Probablemente los sacerdotes alemanes que han bendecido públicamente a numerosas parejas homosexuales, escenificando una especie de alegre rebeldía frente a la precisa instrucción de la Congregación para la Doctrina de la Fe, aprobada por el Papa, no se sientan concernidos por aquellas palabras de Francisco de hace menos de dos años. En realidad, esta “performance” jaleada por los grandes poderes mediáticos tiene muy poco que ver con una Iglesia en salida, y menos aún con la valentía de los verdaderos profetas.
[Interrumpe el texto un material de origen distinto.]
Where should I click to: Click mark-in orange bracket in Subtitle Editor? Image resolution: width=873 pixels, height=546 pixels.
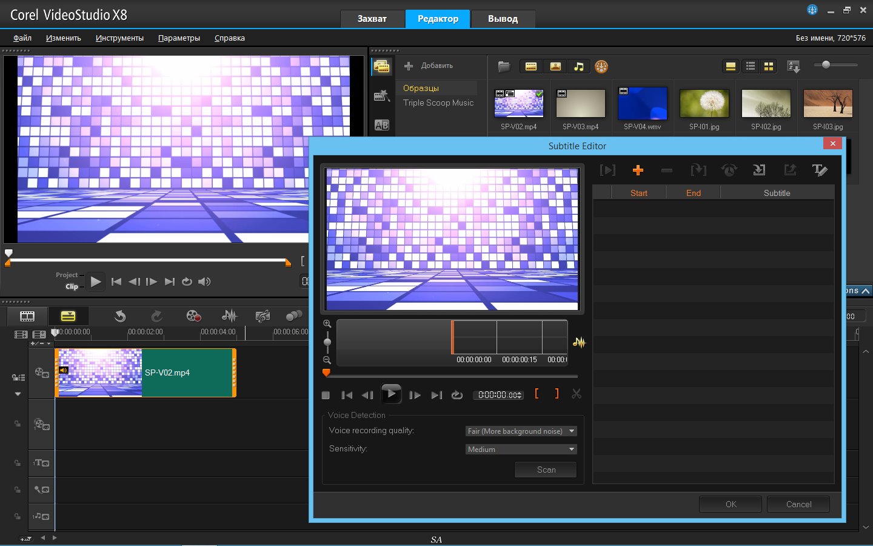(x=537, y=394)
Estamos ante algo mucho más profundo que una cuestión disciplinaria. Lo que está en juego es la naturaleza de la Iglesia, su misión en medio del mundo y su libertad, indefectiblemente ligada a su unidad en torno a Pedro. Queda mucho por hacer en lo que se refiere al diálogo, al acompañamiento y a la acogida de las personas homosexuales, pero seguro que esta bendición y teatralizada como una nueva protesta frente a Roma no les sirve para nada. Ellos, como cualquier otro, necesitan el encuentro con la verdad de Dios y la verdad del hombre que Cristo ha venido a revelar y que la Iglesia custodia con temor y temblor. Para ofrecer eso sí que hace falta valor, y un amor dispuesto a sufrir.
Cuando los cristianos no ofrecemos algo que nace de vivir y sentir con la totalidad de la Iglesia, ofrecemos bien poco al mundo. Y después de los aplausos quedan la impotencia y la frustración. La nuestra y la de quienes esperaban de nosotros algo que no se puede encontrar en ningún otro lugar.